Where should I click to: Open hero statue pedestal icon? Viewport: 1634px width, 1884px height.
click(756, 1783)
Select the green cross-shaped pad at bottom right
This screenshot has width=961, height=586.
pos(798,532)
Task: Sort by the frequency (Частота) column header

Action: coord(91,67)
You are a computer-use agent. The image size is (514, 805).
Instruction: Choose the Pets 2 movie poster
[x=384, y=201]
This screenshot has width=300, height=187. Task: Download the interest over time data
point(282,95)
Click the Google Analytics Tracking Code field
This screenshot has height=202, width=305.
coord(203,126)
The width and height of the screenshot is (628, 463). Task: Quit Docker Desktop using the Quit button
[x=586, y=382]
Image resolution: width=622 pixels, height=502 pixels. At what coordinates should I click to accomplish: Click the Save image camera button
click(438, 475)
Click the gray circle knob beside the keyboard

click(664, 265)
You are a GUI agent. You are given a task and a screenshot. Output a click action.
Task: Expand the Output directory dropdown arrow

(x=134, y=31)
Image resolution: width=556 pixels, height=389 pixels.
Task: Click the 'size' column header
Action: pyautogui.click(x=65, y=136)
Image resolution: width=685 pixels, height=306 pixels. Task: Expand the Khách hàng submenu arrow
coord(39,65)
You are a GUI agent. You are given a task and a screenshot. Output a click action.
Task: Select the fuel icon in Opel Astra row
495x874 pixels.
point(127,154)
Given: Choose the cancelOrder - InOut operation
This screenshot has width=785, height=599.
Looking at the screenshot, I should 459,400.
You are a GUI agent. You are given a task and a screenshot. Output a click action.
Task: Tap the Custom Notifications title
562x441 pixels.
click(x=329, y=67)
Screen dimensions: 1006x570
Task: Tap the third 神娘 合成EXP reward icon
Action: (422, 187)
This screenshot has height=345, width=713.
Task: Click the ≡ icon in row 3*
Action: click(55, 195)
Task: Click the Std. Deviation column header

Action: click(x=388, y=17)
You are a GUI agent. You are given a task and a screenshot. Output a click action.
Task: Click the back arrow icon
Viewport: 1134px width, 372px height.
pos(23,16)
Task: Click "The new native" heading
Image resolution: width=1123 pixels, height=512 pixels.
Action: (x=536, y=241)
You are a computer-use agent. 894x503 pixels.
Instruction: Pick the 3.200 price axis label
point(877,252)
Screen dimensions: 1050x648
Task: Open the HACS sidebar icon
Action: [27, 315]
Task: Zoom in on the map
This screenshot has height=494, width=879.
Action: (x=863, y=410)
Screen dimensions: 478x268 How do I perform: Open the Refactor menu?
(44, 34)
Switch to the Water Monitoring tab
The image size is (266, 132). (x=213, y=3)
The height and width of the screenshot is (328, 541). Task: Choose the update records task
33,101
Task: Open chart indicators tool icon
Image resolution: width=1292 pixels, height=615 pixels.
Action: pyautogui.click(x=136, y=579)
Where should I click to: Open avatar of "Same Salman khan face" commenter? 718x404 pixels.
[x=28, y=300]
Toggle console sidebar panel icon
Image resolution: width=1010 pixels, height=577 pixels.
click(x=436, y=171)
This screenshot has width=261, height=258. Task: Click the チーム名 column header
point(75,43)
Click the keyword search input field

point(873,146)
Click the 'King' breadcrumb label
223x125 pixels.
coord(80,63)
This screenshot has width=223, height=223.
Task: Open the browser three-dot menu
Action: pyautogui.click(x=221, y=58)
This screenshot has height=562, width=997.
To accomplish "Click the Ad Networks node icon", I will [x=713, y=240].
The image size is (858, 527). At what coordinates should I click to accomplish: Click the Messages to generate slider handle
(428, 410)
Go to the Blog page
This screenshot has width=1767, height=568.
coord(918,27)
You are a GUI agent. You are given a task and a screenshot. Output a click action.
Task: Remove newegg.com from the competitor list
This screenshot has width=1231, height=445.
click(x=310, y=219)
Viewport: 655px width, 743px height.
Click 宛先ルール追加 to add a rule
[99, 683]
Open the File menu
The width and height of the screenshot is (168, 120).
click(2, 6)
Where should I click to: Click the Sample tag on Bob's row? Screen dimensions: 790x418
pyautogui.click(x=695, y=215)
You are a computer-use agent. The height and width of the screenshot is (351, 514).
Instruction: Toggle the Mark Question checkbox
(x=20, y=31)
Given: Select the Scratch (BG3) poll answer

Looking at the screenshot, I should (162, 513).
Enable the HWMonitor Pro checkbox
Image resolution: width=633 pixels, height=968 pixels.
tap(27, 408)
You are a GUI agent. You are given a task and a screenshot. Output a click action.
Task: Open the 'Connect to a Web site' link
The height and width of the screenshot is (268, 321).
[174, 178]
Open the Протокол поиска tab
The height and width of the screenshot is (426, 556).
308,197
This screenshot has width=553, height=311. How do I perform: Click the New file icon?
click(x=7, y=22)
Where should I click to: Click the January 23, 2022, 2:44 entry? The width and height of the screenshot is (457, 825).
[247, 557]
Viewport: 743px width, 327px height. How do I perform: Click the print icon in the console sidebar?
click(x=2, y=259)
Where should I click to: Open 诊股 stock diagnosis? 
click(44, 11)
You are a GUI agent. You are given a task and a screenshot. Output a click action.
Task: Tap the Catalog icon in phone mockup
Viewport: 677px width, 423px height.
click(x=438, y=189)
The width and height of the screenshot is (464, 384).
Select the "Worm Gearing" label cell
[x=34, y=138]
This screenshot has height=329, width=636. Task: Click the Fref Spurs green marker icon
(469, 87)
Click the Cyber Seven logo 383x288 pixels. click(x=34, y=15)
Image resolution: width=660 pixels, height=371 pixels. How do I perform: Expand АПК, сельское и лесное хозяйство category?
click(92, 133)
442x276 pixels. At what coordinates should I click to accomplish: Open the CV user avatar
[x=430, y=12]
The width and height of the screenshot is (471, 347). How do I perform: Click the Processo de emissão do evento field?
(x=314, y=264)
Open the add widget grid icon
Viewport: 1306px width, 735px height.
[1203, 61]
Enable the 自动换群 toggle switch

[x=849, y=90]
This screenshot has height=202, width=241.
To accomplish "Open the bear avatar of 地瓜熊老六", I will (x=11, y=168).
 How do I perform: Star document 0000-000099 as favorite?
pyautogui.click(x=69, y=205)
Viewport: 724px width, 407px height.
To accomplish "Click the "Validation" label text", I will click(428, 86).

WHAT TO PRODUCE. Would you repeat each of the records above exactly?

REPLY TO THE EXERCISE.
Where should I click to: Open hero statue pedestal icon? Viewport: 1634px width, 1884px height.
click(756, 1783)
Select the green cross-shaped pad at bottom right
This screenshot has width=961, height=586.
pos(798,532)
Task: Sort by the frequency (Частота) column header

Action: coord(91,67)
You are a computer-use agent. The image size is (514, 805).
Instruction: Choose the Pets 2 movie poster
[x=384, y=201]
This screenshot has width=300, height=187. Task: Download the interest over time data
point(282,95)
Click the Google Analytics Tracking Code field
This screenshot has height=202, width=305.
coord(203,126)
The width and height of the screenshot is (628, 463). Task: Quit Docker Desktop using the Quit button
[x=586, y=382]
Image resolution: width=622 pixels, height=502 pixels. At what coordinates should I click to accomplish: Click the Save image camera button
click(438, 475)
Click the gray circle knob beside the keyboard

click(664, 265)
You are a GUI agent. You are given a task and a screenshot. Output a click action.
Task: Expand the Output directory dropdown arrow

(x=134, y=31)
Image resolution: width=556 pixels, height=389 pixels.
Task: Click the 'size' column header
Action: pyautogui.click(x=65, y=136)
Image resolution: width=685 pixels, height=306 pixels. Task: Expand the Khách hàng submenu arrow
coord(39,65)
You are a GUI agent. You are given a task and a screenshot. Output a click action.
Task: Select the fuel icon in Opel Astra row
495x874 pixels.
point(127,154)
Given: Choose the cancelOrder - InOut operation
This screenshot has width=785, height=599.
Looking at the screenshot, I should 459,400.
You are a GUI agent. You are given a task and a screenshot. Output a click action.
Task: Tap the Custom Notifications title
562x441 pixels.
click(x=329, y=67)
Screen dimensions: 1006x570
Task: Tap the third 神娘 合成EXP reward icon
Action: (422, 187)
This screenshot has height=345, width=713.
Task: Click the ≡ icon in row 3*
Action: click(55, 195)
Task: Click the Std. Deviation column header

Action: click(x=388, y=17)
You are a GUI agent. You are given a task and a screenshot. Output a click action.
Task: Click the back arrow icon
Viewport: 1134px width, 372px height.
pos(23,16)
Task: Click "The new native" heading
Image resolution: width=1123 pixels, height=512 pixels.
Action: (x=536, y=241)
You are a computer-use agent. 894x503 pixels.
Instruction: Pick the 3.200 price axis label
point(877,252)
Screen dimensions: 1050x648
Task: Open the HACS sidebar icon
Action: [27, 315]
Task: Zoom in on the map
This screenshot has height=494, width=879.
Action: (x=863, y=410)
Screen dimensions: 478x268 How do I perform: Open the Refactor menu?
(44, 34)
Switch to the Water Monitoring tab
The image size is (266, 132). (x=213, y=3)
The height and width of the screenshot is (328, 541). Task: Choose the update records task
33,101
Task: Open chart indicators tool icon
Image resolution: width=1292 pixels, height=615 pixels.
Action: pyautogui.click(x=136, y=579)
Where should I click to: Open avatar of "Same Salman khan face" commenter? 718x404 pixels.
[x=28, y=300]
Toggle console sidebar panel icon
Image resolution: width=1010 pixels, height=577 pixels.
click(x=436, y=171)
This screenshot has width=261, height=258. Task: Click the チーム名 column header
point(75,43)
Click the keyword search input field

point(873,146)
Click the 'King' breadcrumb label
223x125 pixels.
coord(80,63)
This screenshot has width=223, height=223.
Task: Open the browser three-dot menu
Action: pyautogui.click(x=221, y=58)
This screenshot has height=562, width=997.
To accomplish "Click the Ad Networks node icon", I will [x=713, y=240].
The image size is (858, 527). At what coordinates should I click to accomplish: Click the Messages to generate slider handle
(428, 410)
Go to the Blog page
This screenshot has width=1767, height=568.
coord(918,27)
You are a GUI agent. You are given a task and a screenshot. Output a click action.
Task: Remove newegg.com from the competitor list
This screenshot has width=1231, height=445.
click(x=310, y=219)
Viewport: 655px width, 743px height.
Click 宛先ルール追加 to add a rule
[99, 683]
Open the File menu
The width and height of the screenshot is (168, 120).
click(2, 6)
Where should I click to: Click the Sample tag on Bob's row? Screen dimensions: 790x418
pyautogui.click(x=695, y=215)
You are a computer-use agent. The height and width of the screenshot is (351, 514).
Instruction: Toggle the Mark Question checkbox
(x=20, y=31)
Given: Select the Scratch (BG3) poll answer

Looking at the screenshot, I should (162, 513).
Enable the HWMonitor Pro checkbox
Image resolution: width=633 pixels, height=968 pixels.
tap(27, 408)
You are a GUI agent. You are given a task and a screenshot. Output a click action.
Task: Open the 'Connect to a Web site' link
The height and width of the screenshot is (268, 321).
[174, 178]
Open the Протокол поиска tab
The height and width of the screenshot is (426, 556).
308,197
This screenshot has width=553, height=311. How do I perform: Click the New file icon?
click(x=7, y=22)
Where should I click to: Click the January 23, 2022, 2:44 entry? The width and height of the screenshot is (457, 825).
[247, 557]
Viewport: 743px width, 327px height. How do I perform: Click the print icon in the console sidebar?
click(x=2, y=259)
Where should I click to: Open 诊股 stock diagnosis? 
click(44, 11)
You are a GUI agent. You are given a task and a screenshot. Output a click action.
Task: Tap the Catalog icon in phone mockup
Viewport: 677px width, 423px height.
click(x=438, y=189)
The width and height of the screenshot is (464, 384).
Select the "Worm Gearing" label cell
[x=34, y=138]
This screenshot has height=329, width=636. Task: Click the Fref Spurs green marker icon
(469, 87)
Click the Cyber Seven logo 383x288 pixels. click(x=34, y=15)
Image resolution: width=660 pixels, height=371 pixels. How do I perform: Expand АПК, сельское и лесное хозяйство category?
click(92, 133)
442x276 pixels. At what coordinates should I click to accomplish: Open the CV user avatar
[x=430, y=12]
The width and height of the screenshot is (471, 347). How do I perform: Click the Processo de emissão do evento field?
(x=314, y=264)
Open the add widget grid icon
Viewport: 1306px width, 735px height.
[1203, 61]
Enable the 自动换群 toggle switch

[x=849, y=90]
This screenshot has height=202, width=241.
To accomplish "Open the bear avatar of 地瓜熊老六", I will (x=11, y=168).
 How do I perform: Star document 0000-000099 as favorite?
pyautogui.click(x=69, y=205)
Viewport: 724px width, 407px height.
To accomplish "Click the "Validation" label text", I will click(428, 86).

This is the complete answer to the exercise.